DIRECTIVE 1
In the passage about pews, rewrite the paragraph beginning "The end of Pocklington's history" more briefly, keeping its main facts.

Passage taken from 'The History of Pues' by John Mason Neale
Web site http://justus.anglican.org/resources/pc/neale/pues.html
In 1641, Dr. Pocklington, already hated by the Puritans for His Sunday no Sabbath, published his Altare Christianum. In the second edition of this work, he inserted the following passage, which is not to be found in the first:
"The practice of piety was then (in the Primitive Church) performed in kneeling before the Saviour and Redeemer. The stools they had were either none, or none but fallstools, to come and fall down and kneel before the LORD. (This etymology is, I need not say, more pious than correct.) Ambition to step up into the highest rooms and seats, and there to enclose and enthronize themselves, was confined to pharisaical feasts and synagogues; holy men and good Christians had no such custom in those times - sought no such state and ease - nor did the Church of God. The Churches of God did and do detest the profaneness that is and may be committed in close and exalted pews".
This book was licensed by Dr. Bray, domestic chaplain to Archbishop Laud, a man mentioned favourably in a letter written to that holy Martyr by Dr. Montague, when Bishop of Chichester. But afterwards changing his principles, he wrote A Sermon of the Blessed Sacrament, professedly in answer to Pocklington's Altare Christianum. At. p. 52, is the following sentence. "He (Pocklington) saith that close and exalted pews are profane, and were detested by the Church of God. Which is but his foolish and fond conceit."
The end of Pocklington's history is soon told Feb. 12 1641, it was ordered by the House of Lords that he should be deprived, his two books publickly burnt by the common hangman, and himself made incapable of preferment, and forbidden to go to court. Soon after, says Walker, he died of grief.

DATA FOR THE TASK
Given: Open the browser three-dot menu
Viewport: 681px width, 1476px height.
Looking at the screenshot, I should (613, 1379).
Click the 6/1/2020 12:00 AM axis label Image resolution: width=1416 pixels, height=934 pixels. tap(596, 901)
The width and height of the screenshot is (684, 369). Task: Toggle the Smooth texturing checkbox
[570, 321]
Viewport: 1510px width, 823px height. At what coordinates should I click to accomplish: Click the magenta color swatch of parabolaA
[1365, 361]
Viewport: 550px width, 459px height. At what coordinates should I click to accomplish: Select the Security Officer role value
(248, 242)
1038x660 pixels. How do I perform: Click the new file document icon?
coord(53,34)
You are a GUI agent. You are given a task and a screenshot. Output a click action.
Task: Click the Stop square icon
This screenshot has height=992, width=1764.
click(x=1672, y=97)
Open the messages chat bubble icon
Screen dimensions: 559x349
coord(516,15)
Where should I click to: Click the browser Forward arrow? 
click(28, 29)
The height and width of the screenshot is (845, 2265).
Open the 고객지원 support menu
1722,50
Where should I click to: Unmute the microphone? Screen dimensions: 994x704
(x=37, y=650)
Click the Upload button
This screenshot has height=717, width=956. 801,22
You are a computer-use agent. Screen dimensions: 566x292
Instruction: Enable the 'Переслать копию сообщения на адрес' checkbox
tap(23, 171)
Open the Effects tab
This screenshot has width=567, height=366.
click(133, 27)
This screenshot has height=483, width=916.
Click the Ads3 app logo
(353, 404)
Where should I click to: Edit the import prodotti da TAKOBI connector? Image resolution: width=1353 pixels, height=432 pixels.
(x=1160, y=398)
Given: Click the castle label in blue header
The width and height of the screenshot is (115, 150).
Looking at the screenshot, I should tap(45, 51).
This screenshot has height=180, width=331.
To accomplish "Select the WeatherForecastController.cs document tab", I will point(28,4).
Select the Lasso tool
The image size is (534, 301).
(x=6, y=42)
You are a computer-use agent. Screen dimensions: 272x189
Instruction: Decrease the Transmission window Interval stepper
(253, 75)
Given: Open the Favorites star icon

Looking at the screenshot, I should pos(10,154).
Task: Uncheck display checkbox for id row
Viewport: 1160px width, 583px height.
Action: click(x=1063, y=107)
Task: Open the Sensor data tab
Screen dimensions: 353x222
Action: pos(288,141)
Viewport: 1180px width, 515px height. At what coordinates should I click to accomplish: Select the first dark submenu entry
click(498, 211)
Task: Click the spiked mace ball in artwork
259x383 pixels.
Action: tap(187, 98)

DIRECTIVE 2
In the entries above, begin at the line that has "Task: Open the Sensor data tab" and stop after the last entry. Write those lines out again, requests included, adding 22 to every coordinate in the answers.

FULL OUTPUT 1
On February 12, 1641, the House of Lords ordered that Pocklington be deprived, that his two books be burnt publicly by the common hangman, and that he be barred from preferment and forbidden to go to court. According to Walker, he died of grief soon after.

FULL OUTPUT 2
Task: Open the Sensor data tab
Screen dimensions: 353x222
Action: pos(310,163)
Viewport: 1180px width, 515px height. At what coordinates should I click to accomplish: Select the first dark submenu entry
click(520, 233)
Task: Click the spiked mace ball in artwork
259x383 pixels.
Action: tap(209, 120)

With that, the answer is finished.